Work required → When you reach the line that contains "Collapse the Replacement" in the entries below, begin returning lines exactly as written and continue through the last one.

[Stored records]
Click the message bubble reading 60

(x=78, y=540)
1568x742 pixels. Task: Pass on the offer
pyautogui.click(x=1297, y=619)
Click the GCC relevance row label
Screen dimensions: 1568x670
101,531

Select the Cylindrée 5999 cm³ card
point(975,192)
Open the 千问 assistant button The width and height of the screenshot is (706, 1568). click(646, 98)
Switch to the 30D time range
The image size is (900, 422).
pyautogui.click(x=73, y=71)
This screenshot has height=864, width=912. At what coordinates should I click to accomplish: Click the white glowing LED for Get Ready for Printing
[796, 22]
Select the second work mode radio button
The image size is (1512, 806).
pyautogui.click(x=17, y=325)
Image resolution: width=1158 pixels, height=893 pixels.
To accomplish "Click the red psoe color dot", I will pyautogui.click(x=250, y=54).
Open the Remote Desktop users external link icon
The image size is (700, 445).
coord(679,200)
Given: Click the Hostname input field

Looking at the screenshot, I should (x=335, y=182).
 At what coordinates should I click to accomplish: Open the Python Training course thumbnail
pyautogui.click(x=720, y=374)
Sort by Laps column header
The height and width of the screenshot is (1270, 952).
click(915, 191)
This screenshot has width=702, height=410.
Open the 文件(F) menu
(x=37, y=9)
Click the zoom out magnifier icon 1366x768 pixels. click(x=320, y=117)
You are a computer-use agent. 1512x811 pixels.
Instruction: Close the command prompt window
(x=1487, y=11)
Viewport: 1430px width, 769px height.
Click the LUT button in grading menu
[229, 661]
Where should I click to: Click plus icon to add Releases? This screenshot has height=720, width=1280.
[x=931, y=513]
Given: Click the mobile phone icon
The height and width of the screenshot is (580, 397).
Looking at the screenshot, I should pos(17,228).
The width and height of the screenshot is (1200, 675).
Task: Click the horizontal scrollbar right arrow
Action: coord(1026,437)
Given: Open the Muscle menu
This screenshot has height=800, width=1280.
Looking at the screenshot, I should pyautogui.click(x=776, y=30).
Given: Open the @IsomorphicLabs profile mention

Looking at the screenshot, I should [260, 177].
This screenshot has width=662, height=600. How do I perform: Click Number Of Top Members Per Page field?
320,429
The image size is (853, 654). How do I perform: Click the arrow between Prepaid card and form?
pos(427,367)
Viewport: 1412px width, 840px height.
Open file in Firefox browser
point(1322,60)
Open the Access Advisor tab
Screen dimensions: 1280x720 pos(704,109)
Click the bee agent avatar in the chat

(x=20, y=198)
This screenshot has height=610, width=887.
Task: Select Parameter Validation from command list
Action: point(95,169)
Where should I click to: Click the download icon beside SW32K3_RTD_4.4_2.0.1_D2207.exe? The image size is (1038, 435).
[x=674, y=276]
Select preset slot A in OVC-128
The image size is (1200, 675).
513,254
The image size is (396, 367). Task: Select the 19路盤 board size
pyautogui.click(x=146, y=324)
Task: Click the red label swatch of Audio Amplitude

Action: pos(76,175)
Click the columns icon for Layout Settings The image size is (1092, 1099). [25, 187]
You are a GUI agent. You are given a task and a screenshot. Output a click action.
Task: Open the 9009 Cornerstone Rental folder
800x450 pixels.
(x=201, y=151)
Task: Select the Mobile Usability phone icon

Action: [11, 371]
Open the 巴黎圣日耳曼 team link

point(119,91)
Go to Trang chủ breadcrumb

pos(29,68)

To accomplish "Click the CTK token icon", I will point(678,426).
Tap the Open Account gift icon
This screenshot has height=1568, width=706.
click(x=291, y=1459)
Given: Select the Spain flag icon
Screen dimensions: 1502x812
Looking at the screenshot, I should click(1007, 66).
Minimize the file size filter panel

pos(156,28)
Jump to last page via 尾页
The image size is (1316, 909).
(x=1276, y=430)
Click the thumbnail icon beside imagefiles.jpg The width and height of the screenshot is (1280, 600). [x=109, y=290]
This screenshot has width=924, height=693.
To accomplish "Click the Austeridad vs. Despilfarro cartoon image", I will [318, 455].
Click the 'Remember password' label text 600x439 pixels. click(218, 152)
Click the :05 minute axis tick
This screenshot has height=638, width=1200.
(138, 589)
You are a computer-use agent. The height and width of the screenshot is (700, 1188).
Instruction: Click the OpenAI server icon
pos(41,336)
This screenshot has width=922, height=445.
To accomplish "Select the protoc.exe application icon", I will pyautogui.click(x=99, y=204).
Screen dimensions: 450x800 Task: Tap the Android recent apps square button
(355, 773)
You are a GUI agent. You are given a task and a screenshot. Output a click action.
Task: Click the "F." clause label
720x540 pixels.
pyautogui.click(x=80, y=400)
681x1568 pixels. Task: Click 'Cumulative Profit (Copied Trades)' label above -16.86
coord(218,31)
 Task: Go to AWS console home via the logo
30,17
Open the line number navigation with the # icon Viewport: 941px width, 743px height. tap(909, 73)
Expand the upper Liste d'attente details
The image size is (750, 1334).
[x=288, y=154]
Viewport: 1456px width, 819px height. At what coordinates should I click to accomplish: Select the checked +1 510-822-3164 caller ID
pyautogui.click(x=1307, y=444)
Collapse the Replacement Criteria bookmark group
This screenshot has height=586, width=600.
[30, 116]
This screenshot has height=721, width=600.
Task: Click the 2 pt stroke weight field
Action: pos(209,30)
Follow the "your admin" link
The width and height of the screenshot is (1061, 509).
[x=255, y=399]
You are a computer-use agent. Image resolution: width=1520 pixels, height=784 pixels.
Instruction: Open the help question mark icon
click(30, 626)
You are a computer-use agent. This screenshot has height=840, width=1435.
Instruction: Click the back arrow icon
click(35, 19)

Worked solution →
Collapse the Replacement Criteria bookmark group
This screenshot has height=586, width=600.
[30, 116]
This screenshot has height=721, width=600.
Task: Click the 2 pt stroke weight field
Action: pos(209,30)
Follow the "your admin" link
The width and height of the screenshot is (1061, 509).
[x=255, y=399]
You are a computer-use agent. Image resolution: width=1520 pixels, height=784 pixels.
Instruction: Open the help question mark icon
click(30, 626)
You are a computer-use agent. This screenshot has height=840, width=1435.
Instruction: Click the back arrow icon
click(35, 19)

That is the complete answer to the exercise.